■ **DOCUMENT TEXT**
+-------+
Hasura allows 'live queries' for clients (over GraphQL subscriptions). For example, a food ordering app can use a live query to show the live-status of an order for a particular user.
This document describes Hasura's architecture which lets you scale to handle a million active live queries.
TL;DR:
The setup: Each client (a web/mobile app) subscribes to data or a live-result with an auth token. The data is in Postgres. 1 million rows are updated in Postgres every second (ensuring a new result pushed per client). Hasura is the GraphQL API provider (with authorization).
The test: How many concurrent live subscriptions (clients) can Hasura handle? Does Hasura scale vertically and/or horizontally?
single instance configuration | No. of active live queries | CPU load average |
---|---|---|
1xCPU, 2GB RAM | 5000 | 60% |
2xCPU, 4GB RAM | 10000 | 73% |
4xCPU, 8GB RAM | 20000 | 90% |
At 1 million live queries, Postgres is under about 28% load with peak number of connections being around 850.
Notes on configuration:
- AWS RDS postgres, Fargate, ELB were used with their default configurations and without any tuning.
- RDS Postgres: 16xCPU, 64GB RAM, Postgres 11
- Hasura running on Fargate (4xCPU, 8GB RAM per instance) with default configurations
GraphQL and subscriptions
GraphQL makes it easy for app developers to query for precisely the data they want from their API.
For example, let’s say we’re building a food delivery app. Here’s what the schema might look like on Postgres:
For an app screen showing a “order status” for the current user for their order, a GraphQL query would fetch the latest order status and the location of the agent delivering the order.
Underneath it, this query is sent as a string to a webserver that parses it, applies authorization rules and makes appropriate calls to things like databases to fetch the data for the app. It sends this data, in the exact shape that was requested, as a JSON.
Enter live-queries: Live queries is the idea of being able to subscribe to the latest result of a particular query. As the underlying data changes, the server should push the latest result to the client.
On the surface this is a perfect fit with GraphQL because GraphQL clients support subscriptions that take care of dealing with messy websocket connections. Converting a query to a live query might look as simple as replacing the word query with subscription for the client. That is, if the GraphQL server can implement it.
Implementing GraphQL live-queries
Implementing live-queries is painful. Once you have a database query that has all the authorization rules, it might be possible to incrementally compute the result of the query as events happen. But this is practically challenging to do at the web-service layer. For databases like Postgres, it is equivalent to the hard problem of keeping a materialized view up to date as underlying tables change. An alternative approach is to refetch all the data for a particular query (with the appropriate authorization rules for the specific client). This is the approach we currently take.
Secondly, building a webserver to handle websockets in a scalable way is also sometimes a little hairy, but certain frameworks and languages do make the concurrent programming required a little more tractable.
+-------+
■ **PROBLEM 1**
Reproduce the passage on Hasura live queries between "Hasura allows 'live" and "a particular user.", inclusive.
■ **PROBLEM 2**
Resume the passage on Hasura live queries after its final sentence and write what comes next.

■ **DATA LINES**
+-------+
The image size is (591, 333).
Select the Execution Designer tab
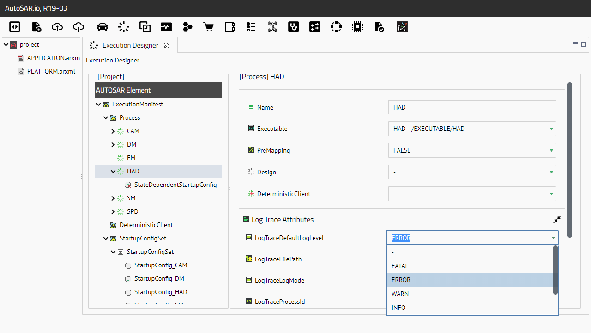(130, 45)
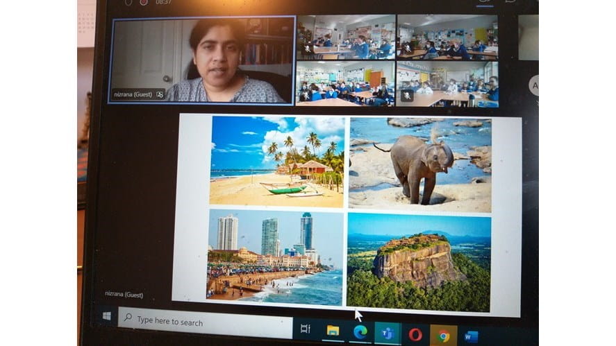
+-------+
■ **RIGHT ANSWER 1**
Hasura allows 'live queries' for clients (over GraphQL subscriptions). For example, a food ordering app can use a live query to show the live-status of an order for a particular user.

■ **RIGHT ANSWER 2**
Refetching results for a GraphQL query
To understand why refetching a GraphQL query is hard, let’s look at how a GraphQL query is typically processed:
The authorization + data fetching logic has to run for each “node” in the GraphQL query. This is scary, because even a slightly large query fetching a collection could bring down the database quite easily. The N+1 query problem, also common with badly implemented ORMs, is bad for your database and makes it hard to optimally query Postgres. Data loader type patterns can alleviate the problem, but will still query the underlying Postgres database multiple times (reduces to as many nodes in the GraphQL query from as many items in the response).
For live queries, this problem becomes worse, because each client’s query will translate into an independent refetch. Even though the queries are the “same”, since the authorization rules create different session variables, independent fetches are required for each client.
Hasura approach
Is it possible to do better? What if declarative mapping from the data models to the GraphQL schema could be used to create a single SQL query to the database? This would avoid multiple hits to the database, whether there are a large number of items in the response or the number of nodes in the GraphQL query are large.
Idea #1: “Compile” a GraphQL query to a single SQL query
Part of Hasura is a transpiler that uses the metadata of mapping information for the data models to the GraphQL schema to “compile” GraphQL queries to the SQL queries to fetch data from the database.
GraphQL query → GraphQL AST → SQL AST → SQL
This gets rid of the N+1 query problem and allows the database to optimise data-fetching now that it can see the entire query.
But this in itself isn't enough as resolvers also enforce authorization rules by only fetching the data that is allowed. We will therefore need to embed these authorization rules into the generated SQL.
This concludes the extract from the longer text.